A few studies have tried to look for distinctive patterns of smell impairment among hyposmic patients of various causes. A study by Hähner et al. [33] investigated PD patients in comparison to patients with smell loss from other causes, by using the 16-item “Sniffin’ Sticks” test; they found no differences in odor identification thresholds and patterns between the two populations. On the contrary, in a Japanese cohort of PD and post-viral hyposmic patients evaluated with the Open Essence test, two odors (namely, menthol and Indian Ink) were found to accurately differentiate the two cohorts of hyposmic patients [34]. These heterogenous findings remark on the need of obtaining culturally adapted versions of specific smell evaluation tests, the performances of which should be evaluated according to the specific research purpose.

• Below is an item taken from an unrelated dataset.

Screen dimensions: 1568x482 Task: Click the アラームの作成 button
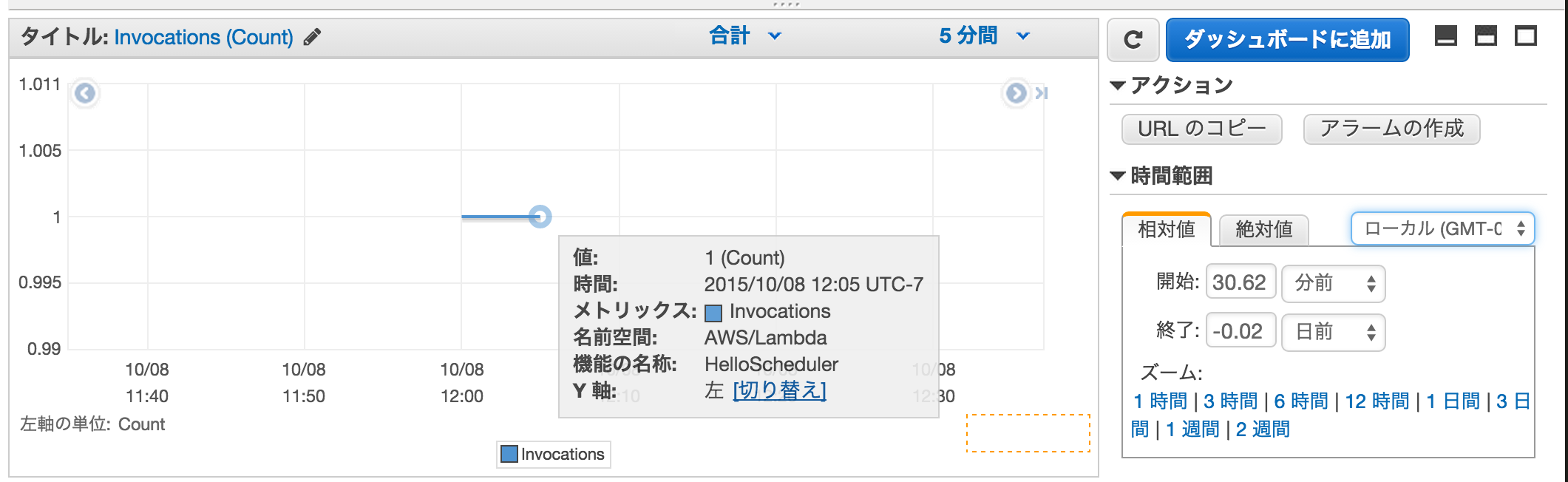click(x=1391, y=129)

These tests might in fact be proven useful to discriminate between PD and hyposmic patients due to other reasons and/or to differentiate PD from other non-degenerative parkinsonian syndromes [35].

Conclusion

We have here presented an abbreviated 8-item UPSIT with a high accuracy in differentiating PD patients from healthy subjects, which makes smell evaluation much less time-consuming and feasible in routine clinical practice. We further showed that machine-learning-based odor selection is able to optimize this process, outperforming diagnostic performances of the full-length 40-item UPSIT. In this regard, however, we acknowledge a limitation of our study in the lack of validation on an independent PD cohort. Further studies are also warranted to explore whether the selected items are PD-specific by evaluating other populations affected by hyposmia due to other reasons and whether it accurately discriminates PD from other parkinsonian syndromes.